A technical commission will also be created to provide technical and legal support, and a monitoring department that will also depend on the presidency of the Spanish government. As for the work with the communities and sectors involved, the draft includes the creation of "high-level" forums and the will to recover the sectoral conference of European funds with the autonomous communities.

This is a draft of the future law that the Spanish government intends to approve this December in order to speed up the arrival of the 27,000 million euros expected from the European anti-pandemic funds, which are already included in the general State budget for 2021. In this sense, Montero insisted that the text is susceptible to changes.

The negotiations in Brussels

In fact, European funds are not ready. The recovery package that the leaders agreed on last July (750 billion euros over the 1.1 trillion euro EU budget until 2027) is still not a reality because negotiations have run aground in Brussels. After the great political agreement of the summer, several issues had to be discussed: on the one hand, the mechanisms that have to give the Commission permission to get into debt in order to get the money; on the other hand, the conditions linked to the granting of the funds in economic terms, the architecture and the amount of the European budget, and finally the linking of the money to the compliance with the fundamental principles of the rule of law (freedom of expression, judicial independence, separation of powers...).

All these issues have been discussed separately with the European Parliament, and also again with the capitals, which have to give their approval. However, both the Commission and the Council are proposing the negotiation to be a big block where all parties have to approve in order for it to start working. This has allowed countries that have more problems with the rule of law, such as Hungary and Poland, to block full approval of the funds because they are opposed to linking them with respect for the rule of law. In the face of the veto, the German Presidency of the Union has continued to negotiate behind the scenes, and on Tuesday German Foreign Minister Heiko Maas shed some light on the issue: "We are in the last phase of the negotiations. [...] I am absolutely convinced that in a couple of days we will be able to take decisions in order to release the money". The delay, however, means that in practice the fund will not be in place until next summer.

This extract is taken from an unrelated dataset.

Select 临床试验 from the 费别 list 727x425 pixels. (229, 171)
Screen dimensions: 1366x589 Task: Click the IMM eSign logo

Has the Spanish government ventured too far in budgeting the European money if it will not be a reality until next summer? The plan provides for a retroactive clause that will allow businesses to apply for the money after it has been spent or budgeted for. To pay for it, the Spanish government has already said that it would issue public debt, which it would then compensate for with European money. In addition, it has 6.4 billion euro in advance for 2021. This is an advance that all states have.

Access to subsidies

Companies interested in applying for the funds will find that the financial restrictions for accessing the different procedures - and therefore for receiving subsidies - have been increased. For now, these are the limits being studied by the Spanish government:

  • Simplified and shortened open procedure: work contracts up to 200,000 euros and supply and service contracts under 100,000 euros.
  • Ordinary simplified open procedure: works, supply or service contracts of less than 5.34 million euro, when these are contracts awarded to companies. And, in the event that they are awarded to the State, autonomous communities, or the Seguridad Social [Social Security], contracts of less than 138,999 euros. If they are contracts for social services, the value must be less than 749,999 euros.